**Exercise passage**
Output formats specification

tab-separated (tsv) file

Two TSV outputs are generated - one for ATG-started uORFs and one - for non-ATG-started ones. Each row represents annotation of a single variant in particular uORF (per uORF annotation). Fields in the file have the following content:

  1. #CHROM - contig name
  2. POS - position
  3. REF - reference allele
  4. ALT - alternative allele
  5. orf_start - uORF start position
  6. orf_end - uORF end position
  7. strand - strand dirrection defined as + (forward) or - (reverse).
  8. gene_name - symnol gene ID from GTF annotation
  9. transcript - transcript ID from uORF file
  10. codon_type - ATG or non-ATG start codon in uORF
  11. overlapping_type - type of uORF (overlapping/non-overlapping) from input .bed file
  12. dist_from_orf_to_snp - distance from start of uORF to variant position
  13. consequence - type of effect
  14. main_cds_effect - effect of uORF variant on the main CDS (annotated for frameshift and stop lost variants only)
  15. in_known_ORF - a binary flag indicating if a variant affects main ORF of the gene
  16. pLI score (if gnomAD constraint annotation is provided)

**Prompt 1**
Do these statements agree with the output format specification? Answer yes or no for each and quote the words that decide it. (a) Each row annotates a single variant in a particular uORF. (b) One TSV output covers both ATG-started and non-ATG-started uORFs. (c) The main_cds_effect field is annotated for every type of variant.
**Prompt 2**
In the output format specification, what does the dist_from_orf_to_snp field contain?
**Prompt 3**
Continue the output format specification from its last line.
The entries are separate material, unconnected to the output format specification.

**Extracted entries**

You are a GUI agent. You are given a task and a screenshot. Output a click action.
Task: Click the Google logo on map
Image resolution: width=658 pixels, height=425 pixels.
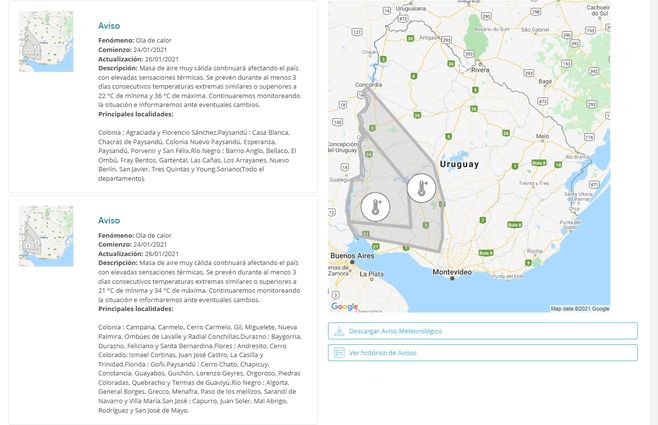point(344,307)
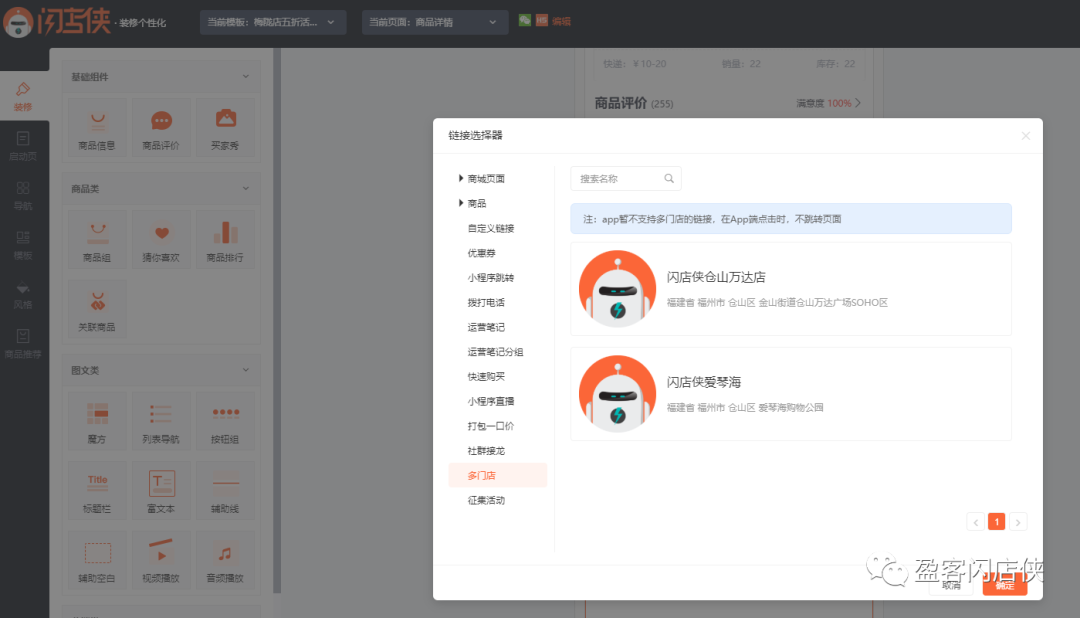The height and width of the screenshot is (618, 1080).
Task: Expand the 商城页面 tree node
Action: [461, 178]
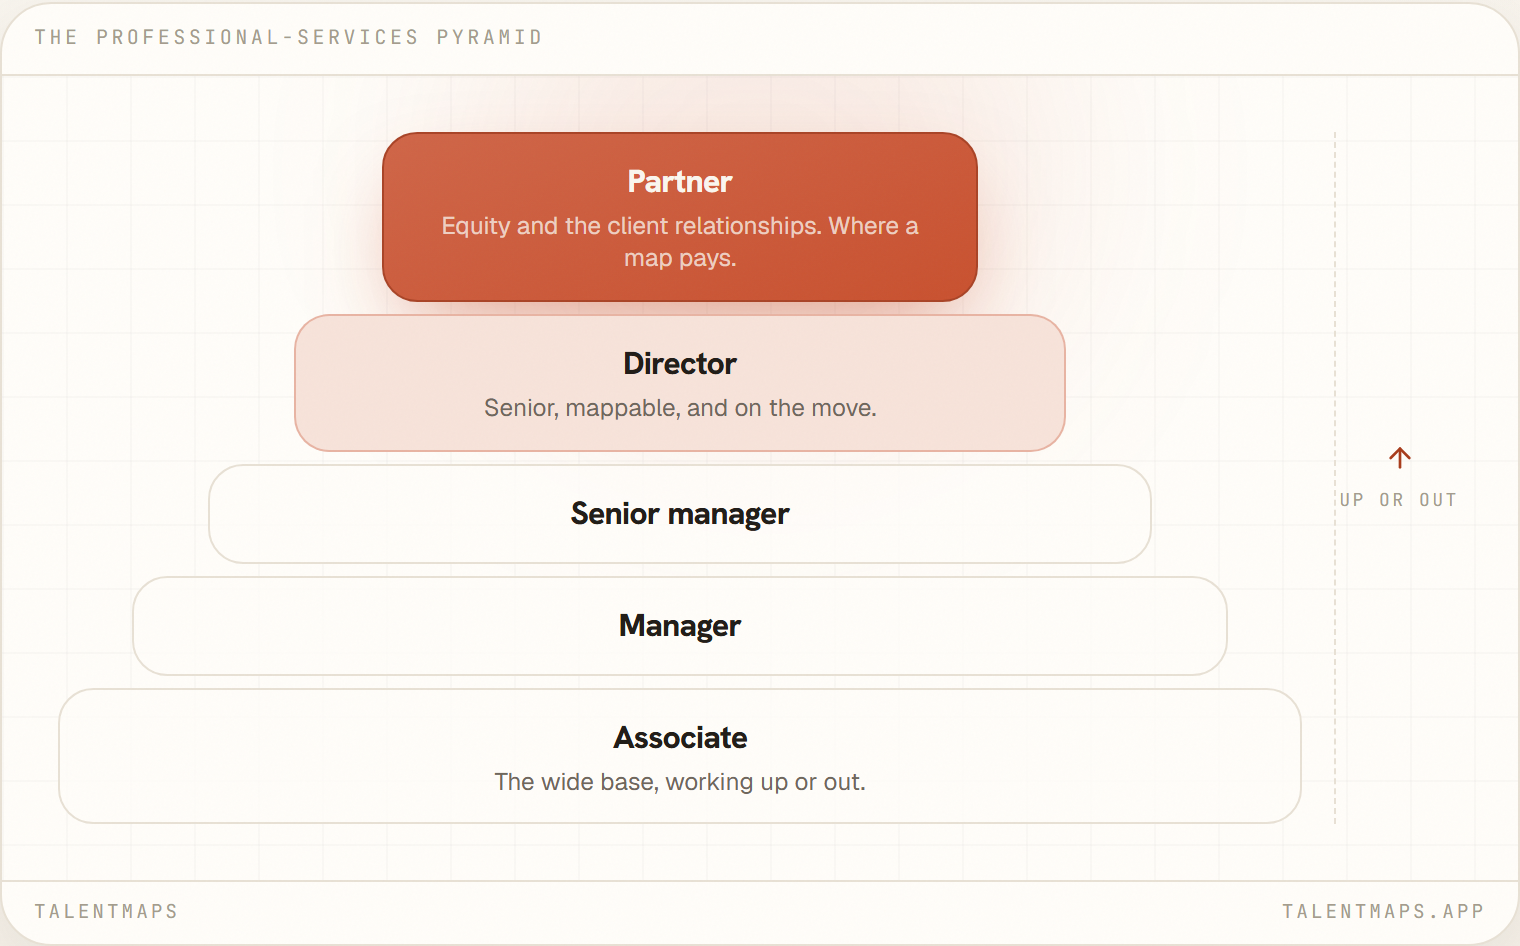The image size is (1520, 946).
Task: Click the TALENTMAPS brand text in footer
Action: point(106,911)
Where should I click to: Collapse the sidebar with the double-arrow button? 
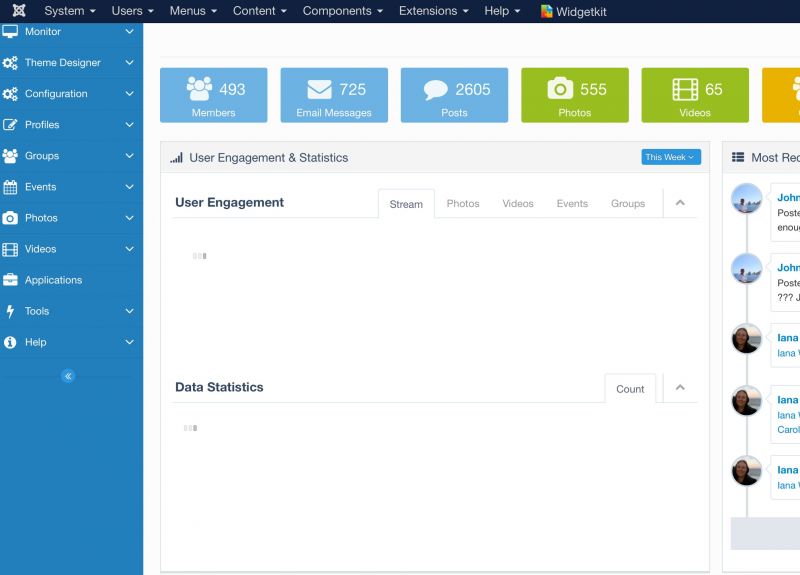68,376
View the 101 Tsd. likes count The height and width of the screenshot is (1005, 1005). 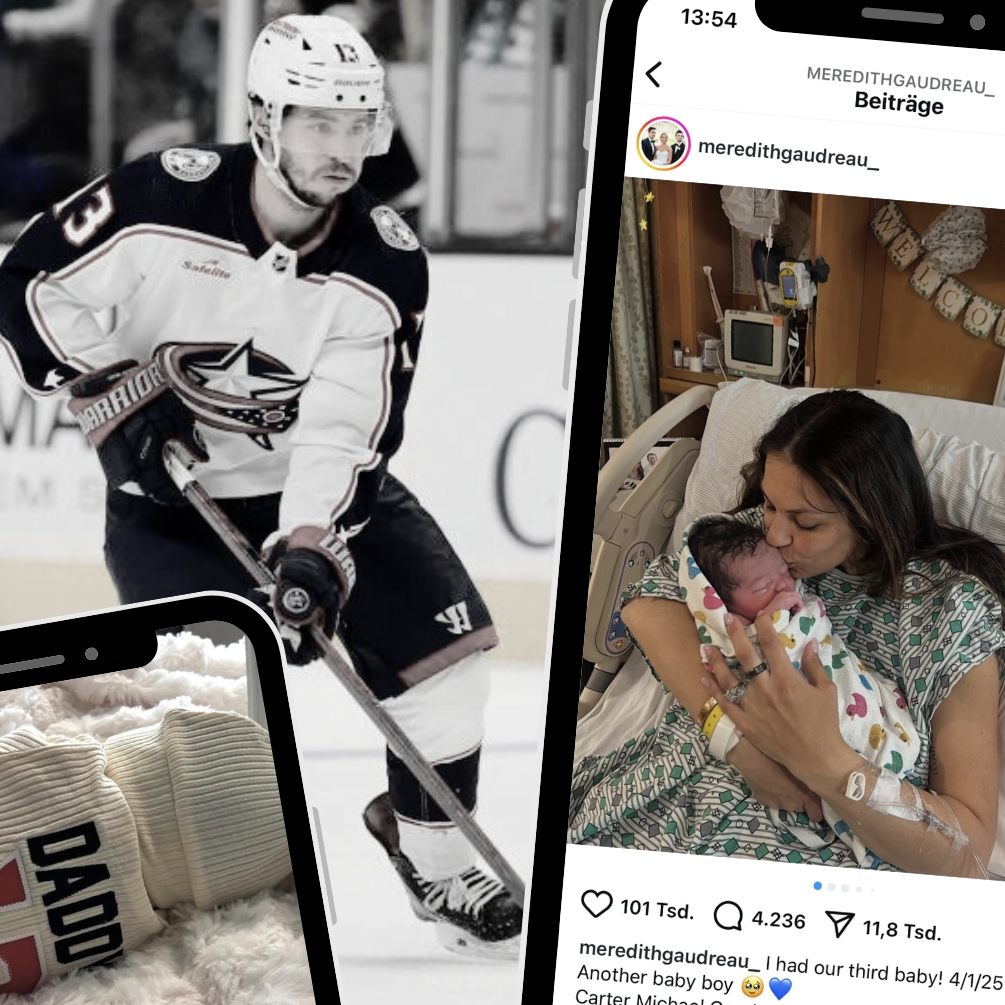pos(656,908)
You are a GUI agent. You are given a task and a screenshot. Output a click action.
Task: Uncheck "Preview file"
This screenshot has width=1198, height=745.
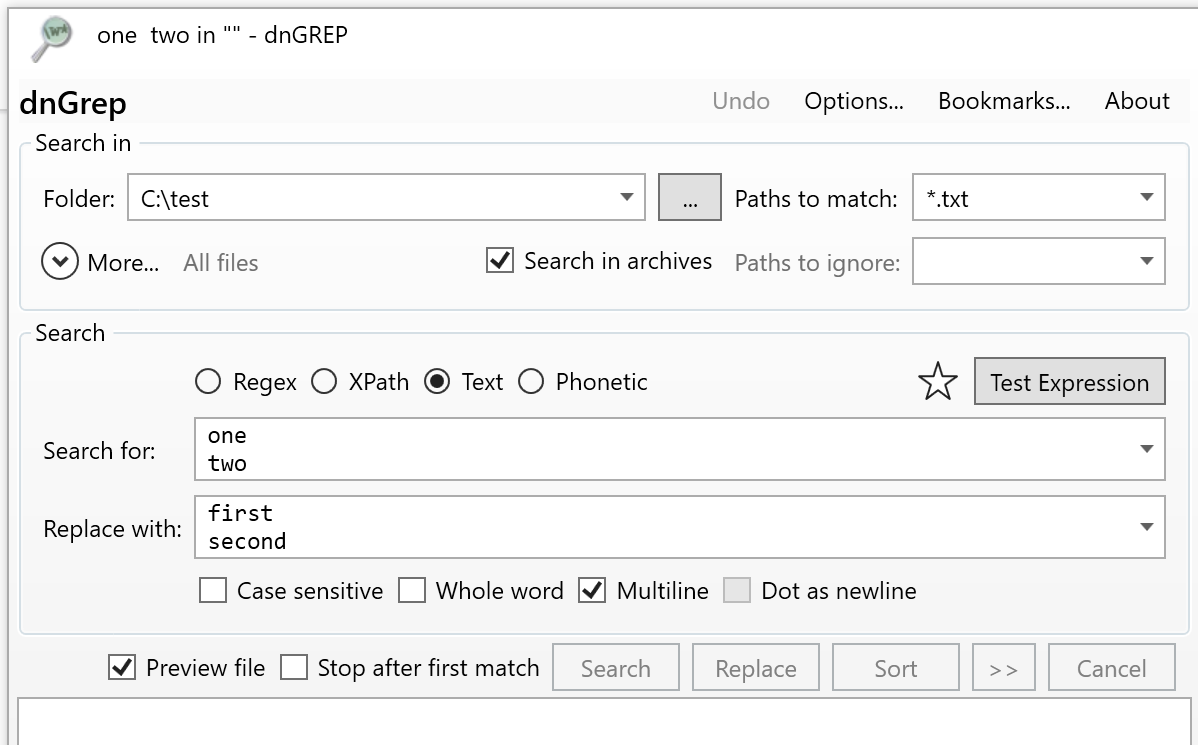[123, 667]
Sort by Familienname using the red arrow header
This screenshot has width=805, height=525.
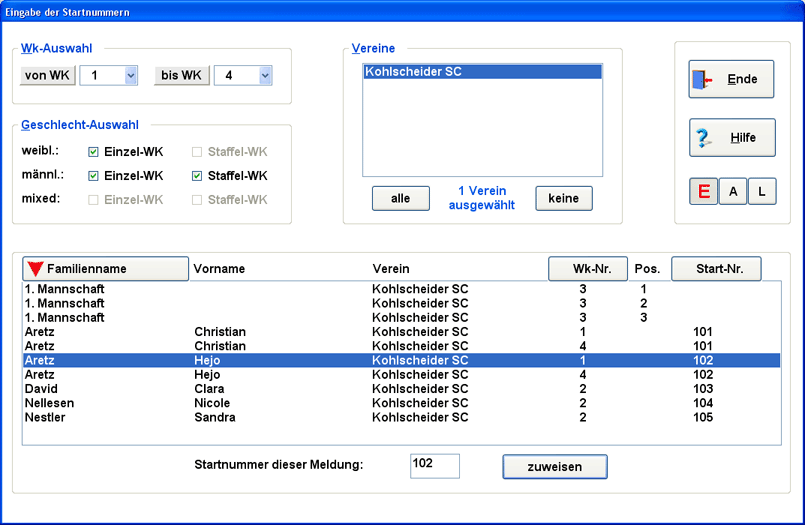tap(105, 269)
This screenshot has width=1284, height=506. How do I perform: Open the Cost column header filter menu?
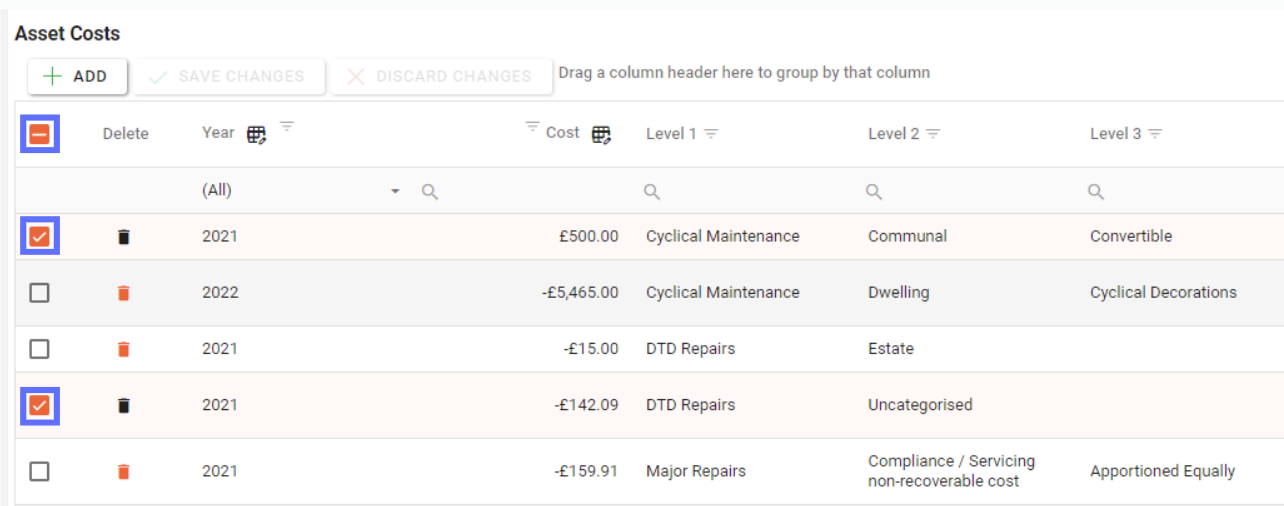pos(533,126)
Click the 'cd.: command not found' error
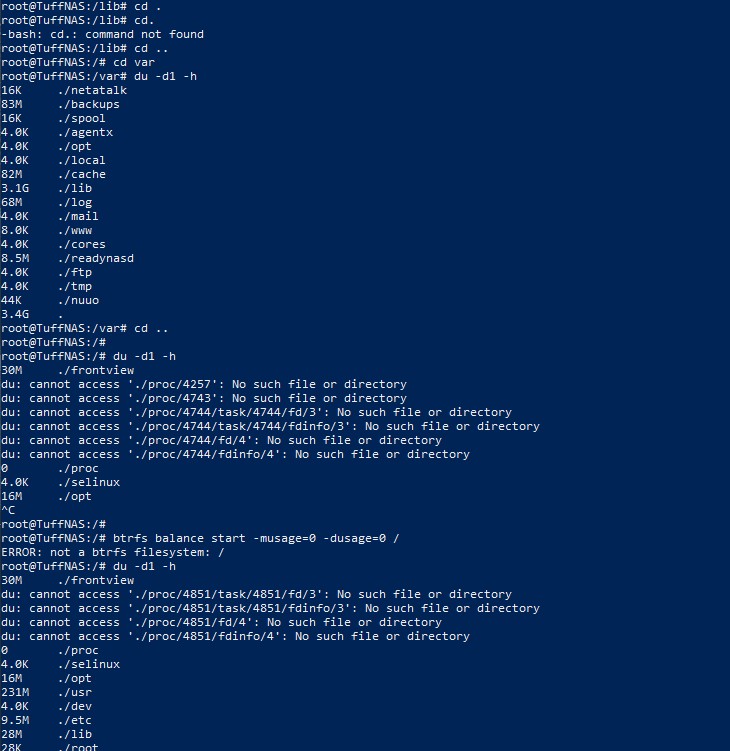 tap(103, 34)
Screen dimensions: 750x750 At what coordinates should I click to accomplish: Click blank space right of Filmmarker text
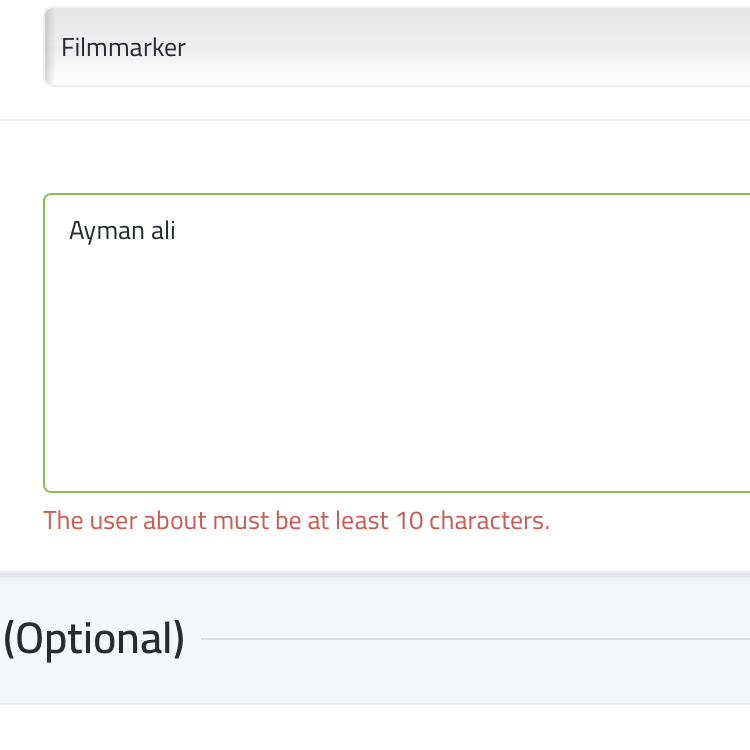pyautogui.click(x=450, y=47)
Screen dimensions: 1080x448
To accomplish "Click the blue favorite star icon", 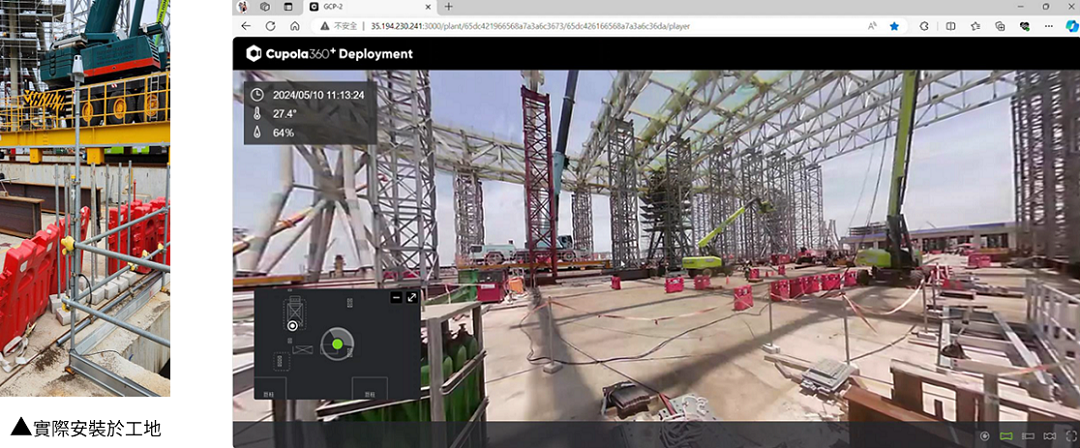I will pos(894,26).
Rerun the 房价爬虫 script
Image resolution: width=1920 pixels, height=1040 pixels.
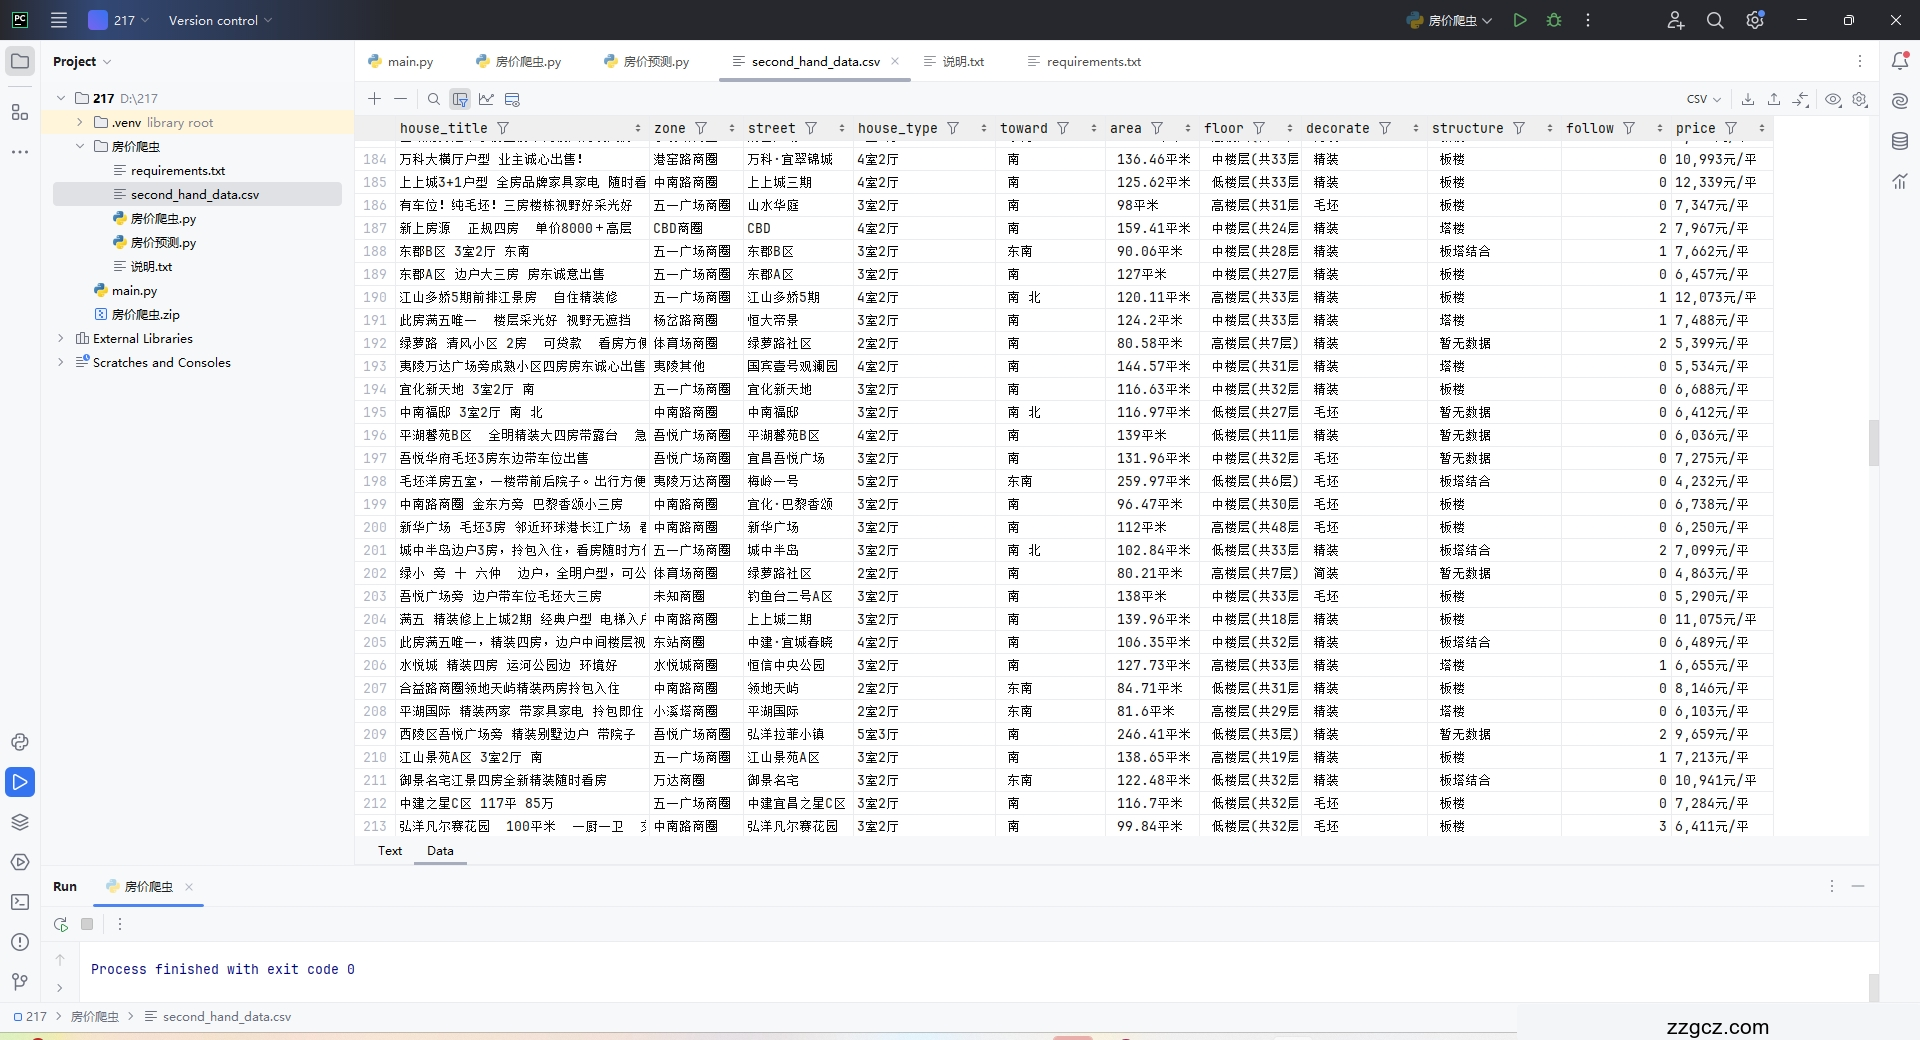tap(61, 924)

**Written reply 1**
(a) Yes: "Each row represents annotation of a single variant in particular uORF"
(b) No: "Two TSV outputs are generated - one for ATG-started uORFs and one - for non-ATG-started ones."
(c) No: "annotated for frameshift and stop lost variants only"

**Written reply 2**
The distance from the start of the uORF to the variant position.

**Written reply 3**
  17. LOEUF score (if gnomAD constraint annotation is provided)
  18. INFO - old INFO field from inputed .vcf file

Varinat call format (VCF)

The generated VCF output contains all variants affecting uORF sequences. Each variant is annotated with the following INFO fields: uORFs, uORFs_ATG, uORFs_eff. The description of fields is given below:

  • uORFs - a full consequence annotation for each variant-uORF combination. Format: 'ORF_START|ORF_END|ORF_SYMB|ORF_CONSEQ|main_cds_effect|in_known_CDS|in_known_ORF|utid|overlapping_type|dominance_type|codon_type'
  • uORFs_ATG - a flag indicating if a variant falls within at least one ATG-starting uORF.
  • uORFs_eff - a short notation of how a change in uORF structure resulting from a variant affects the main coding part (СDS) of a gene. ext - N-terminal extension, overl - out-of-frame overlap, activ - overlap removal with possible main ORF activation, unaff - no effect on main CDS. If the variant falls into more than one uORF, the effects on them are listed through &

BED format

uORF Annotator generates two BED files with uORFs affected by variants that alter the uORF length (one file contains ATG uORFs and the other contains non-ATG-started uORFs). Both BED files contain two entries for each affected uORF:

  1. initial uORF, its name field format: uORF_unique_number-gene_name|uORF_type|start_codon_type(ATG/non-AT), filled with black color;
  2. resulting uORF after introduction of a variant, its name field format: uORF_unique_number-gene_name|variant|variant_type|main_CDS_effect, filled with different colors depending on the effect. Color legend:
  • Grey features - cases when the variant does not change the overlap between uORF and main CDS.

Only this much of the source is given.